Simms's soft-spoken nature may seem to conflict with the stereotypically brash, Gattuso-like defensive midfielders. But Simms has become more of an enforcer.
"That's something they've always wanted, [for him] to become a more physical player in there," United midfielder Ben Olsen said. "And I think you've seen it, you've seen him progress along that physical path."
Olsen, who has played defensive midfield at times in his career, pointed to an ability to read the game as one of the keys to being effective in the holding role.
"Everybody needs to read the game in a match, but in particular that defensive center midfielder has to do a good job of clogging holes and doing a lot of thinking as far as defensive shape," Olsen said. "You're in the center of the field and you're bringing all your guys in and you're pushing them out. It's a demanding role not just physically but mentally."
Simms still is a young player and needs to remain consistent, especially when United is transitioning on offense.
A major role for the defensive midfielder is switching the point of attack, and while Coach Tom Soehn said that Simms is showing improvement going forward, he must be able to do so consistently.
"I think Clyde's done a lot better this year as far as breaking up plays," Soehn said. "And his ability to play forward is even better and that's been a crucial part as to why he's been on the field."
United's defense often looks more organized with Simms , and his ability to force opponents into more predictable play has made defending easier. Adding a more physical presence and patrolling the midfield, United has given up just seven goals during the current 10-game unbeaten streak.
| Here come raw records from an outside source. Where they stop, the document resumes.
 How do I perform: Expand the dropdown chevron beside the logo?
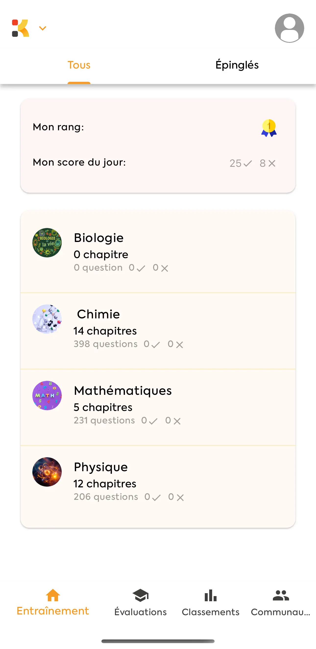(x=43, y=28)
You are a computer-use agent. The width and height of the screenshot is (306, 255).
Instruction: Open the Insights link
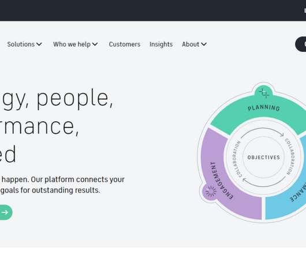161,44
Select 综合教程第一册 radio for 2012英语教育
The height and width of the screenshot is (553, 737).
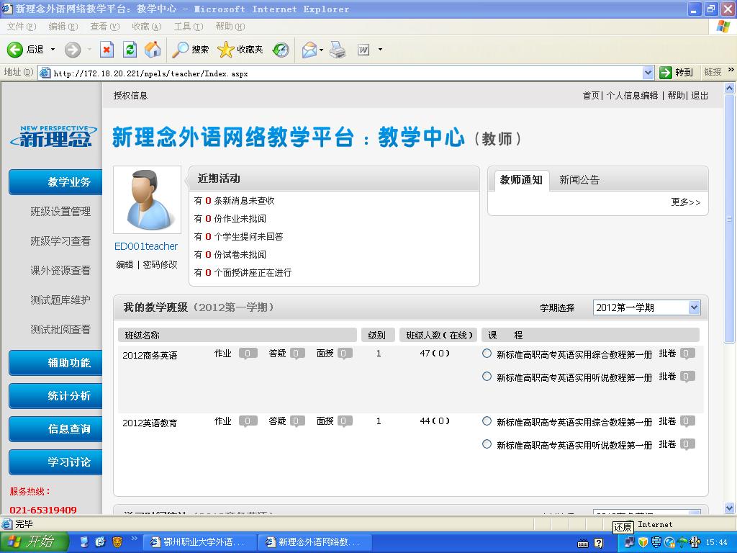coord(487,421)

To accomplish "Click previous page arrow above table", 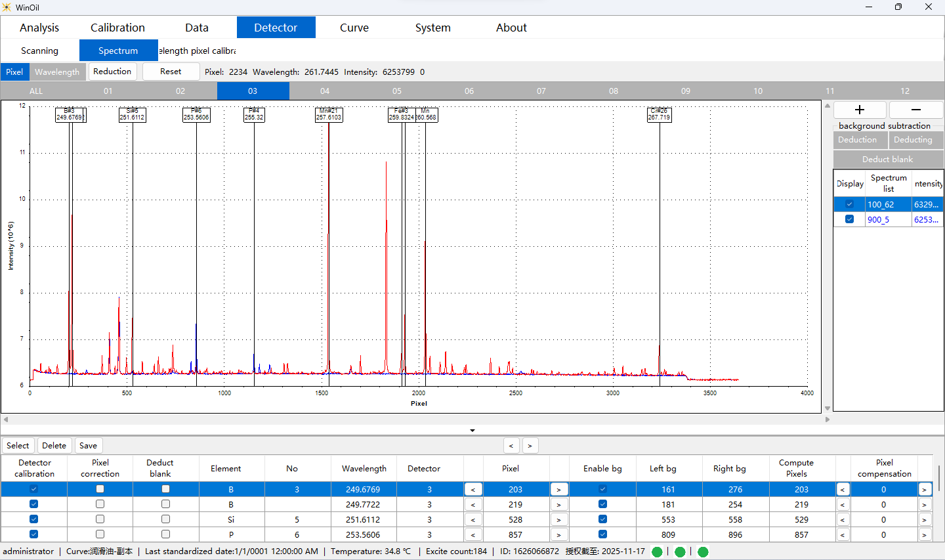I will point(511,446).
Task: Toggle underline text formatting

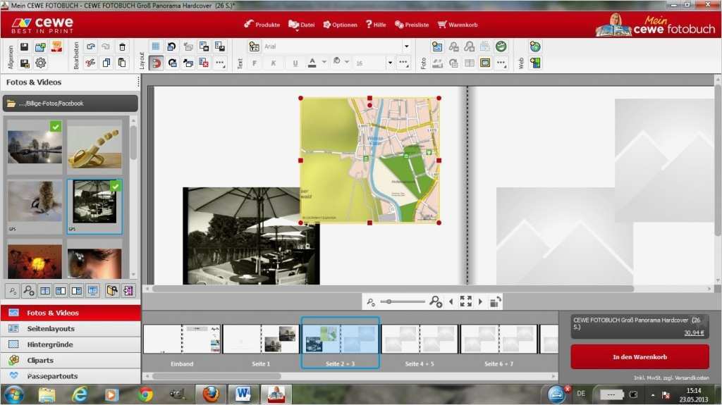Action: coord(295,63)
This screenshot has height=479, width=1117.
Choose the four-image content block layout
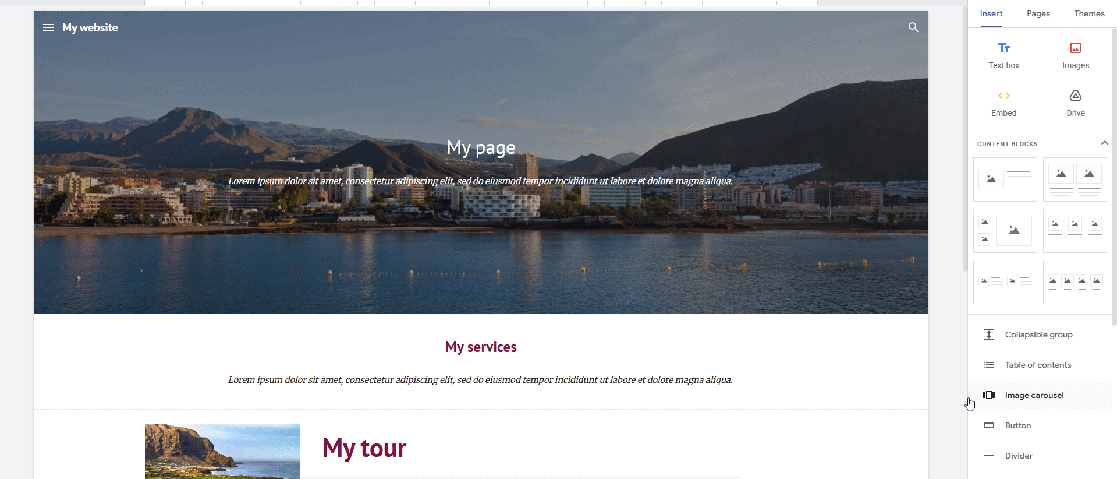click(x=1075, y=282)
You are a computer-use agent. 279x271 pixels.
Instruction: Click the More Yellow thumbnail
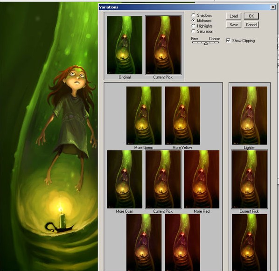click(182, 116)
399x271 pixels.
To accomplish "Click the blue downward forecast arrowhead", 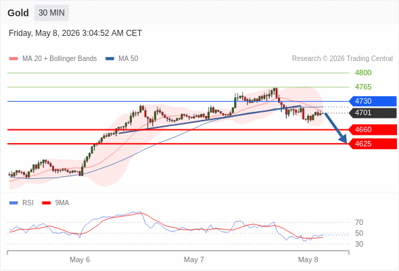I will pos(344,139).
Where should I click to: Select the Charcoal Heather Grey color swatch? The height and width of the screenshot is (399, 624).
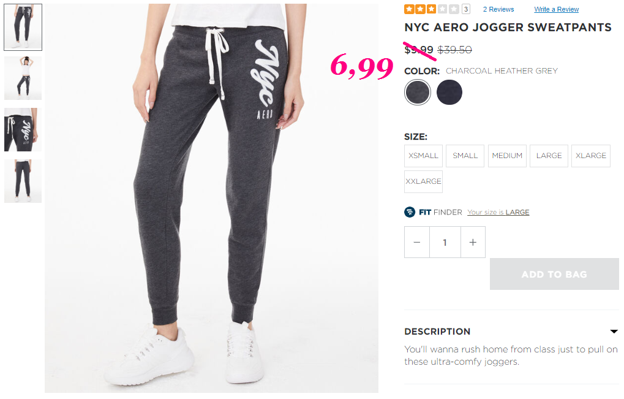point(418,92)
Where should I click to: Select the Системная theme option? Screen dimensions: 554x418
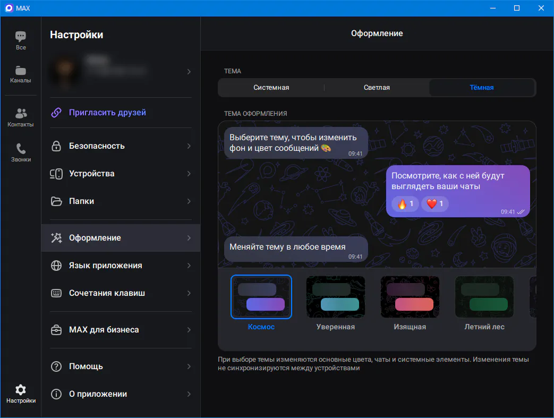click(271, 88)
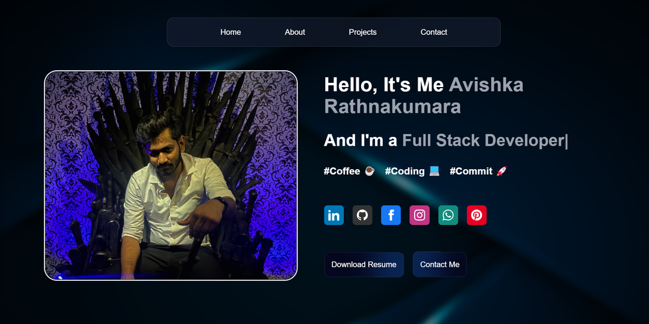Click the profile photo on the throne
Image resolution: width=649 pixels, height=324 pixels.
pyautogui.click(x=171, y=175)
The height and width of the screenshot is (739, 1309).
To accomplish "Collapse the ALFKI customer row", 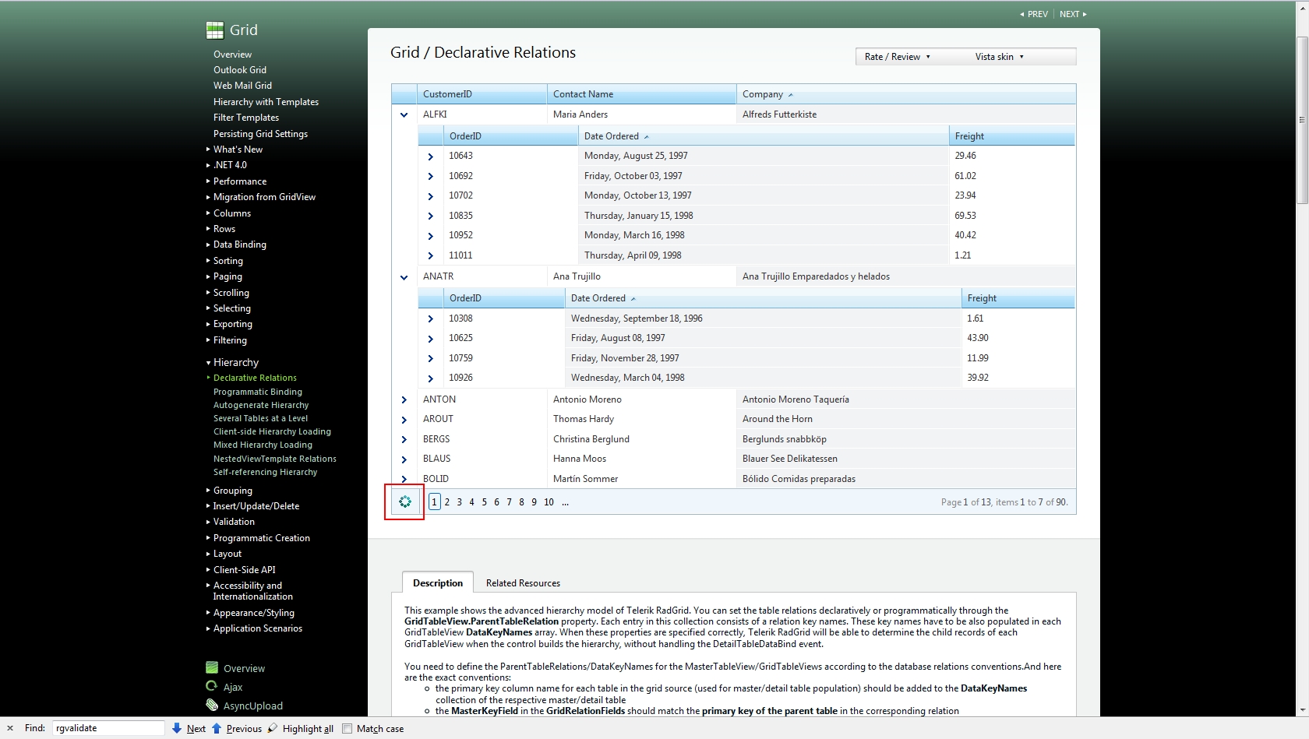I will (x=404, y=114).
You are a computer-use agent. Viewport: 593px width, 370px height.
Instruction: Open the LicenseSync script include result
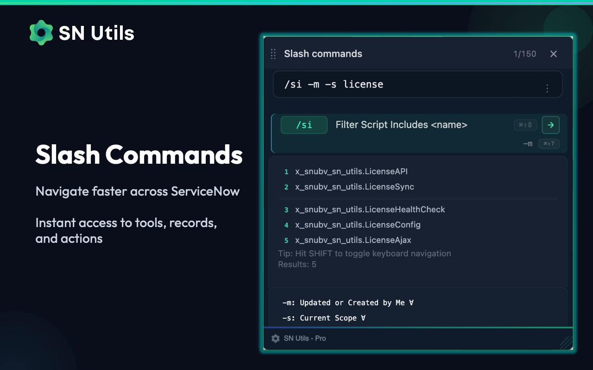click(x=354, y=187)
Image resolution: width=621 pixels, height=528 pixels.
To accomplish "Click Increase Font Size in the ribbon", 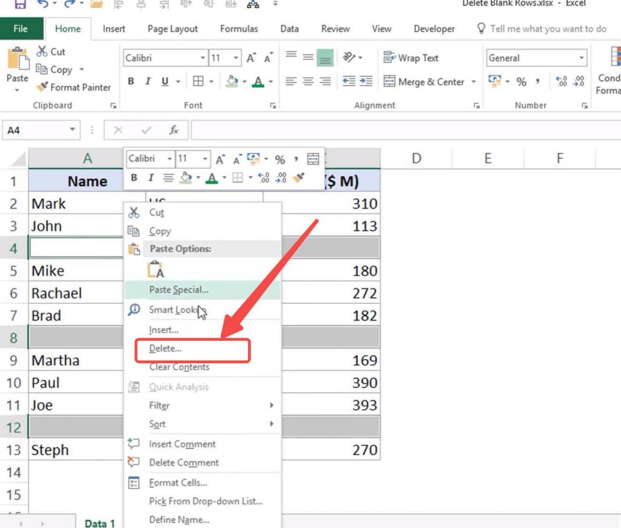I will tap(251, 58).
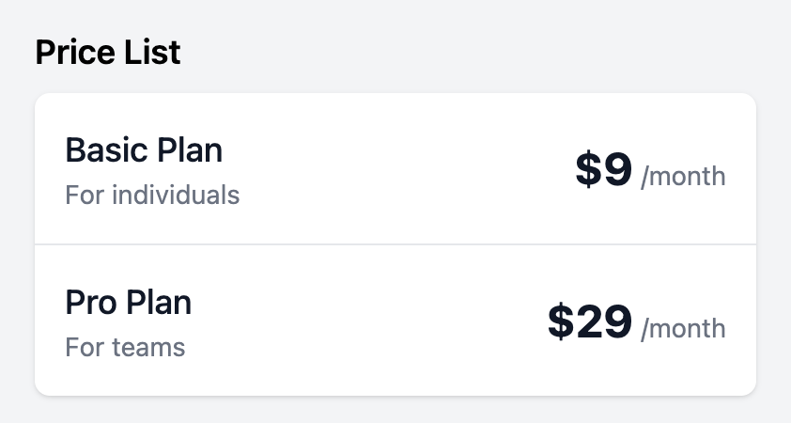Click the For individuals subtitle
Screen dimensions: 791x423
click(x=152, y=195)

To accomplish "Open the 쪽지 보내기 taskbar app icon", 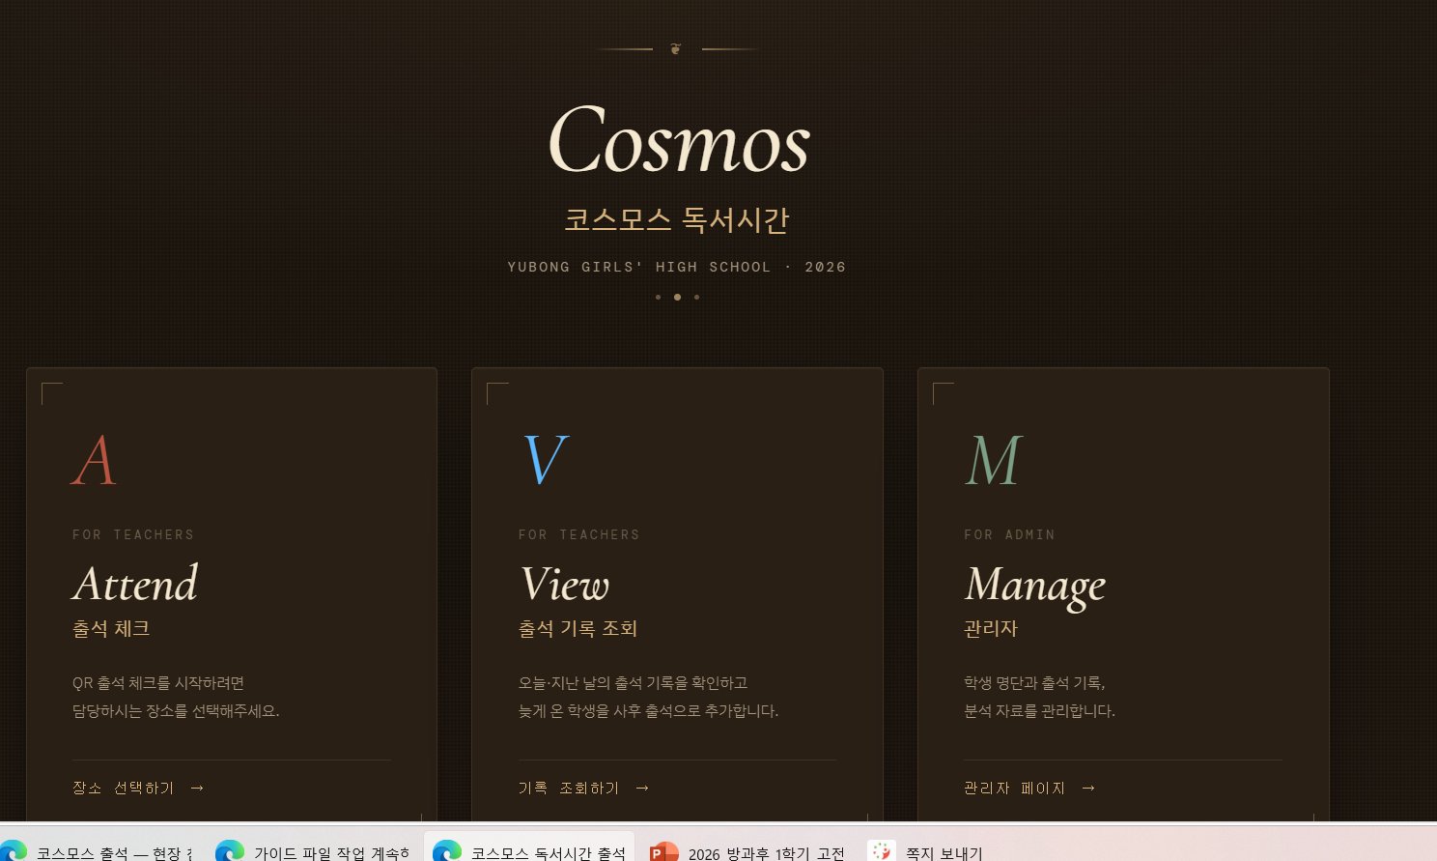I will click(x=881, y=852).
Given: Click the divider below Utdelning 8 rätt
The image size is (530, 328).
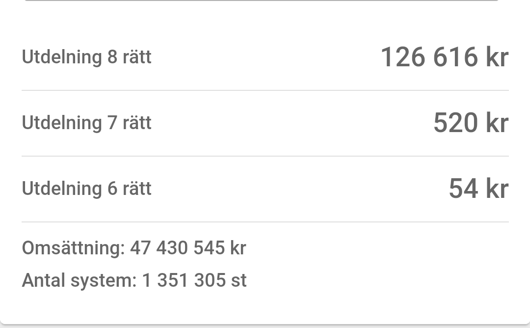Looking at the screenshot, I should [265, 90].
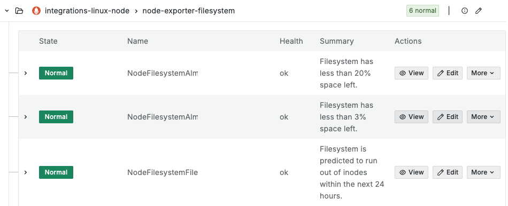The height and width of the screenshot is (206, 508).
Task: Collapse the integrations-linux-node group chevron
Action: click(7, 11)
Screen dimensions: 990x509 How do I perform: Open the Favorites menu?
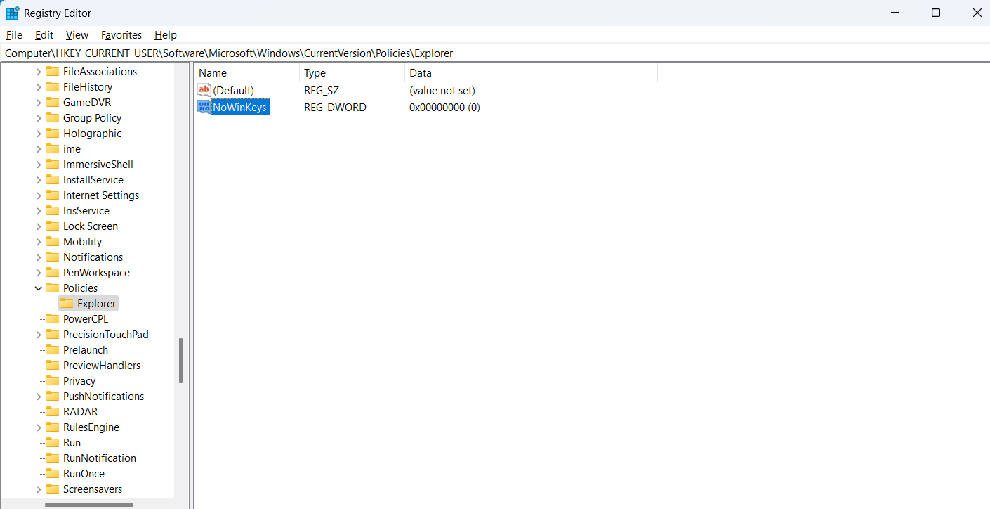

"He's been a huge part of the success of this team," Olsen said. "Clyde's a winner. If you look at his record with us it seems like every time he's on the field we're winning games. And that's an intangible that you really look for in players."
United Notes: Defender Bryan Namoff, who was limping after Wednesday's game, did not practice yesterday but was listed as probable on United's injury report.
United will be facing a Toronto attack that has scored only 19 goals this season. By comparison, United's leading goal scorer, Luciano Emilio, has 19 goals this year.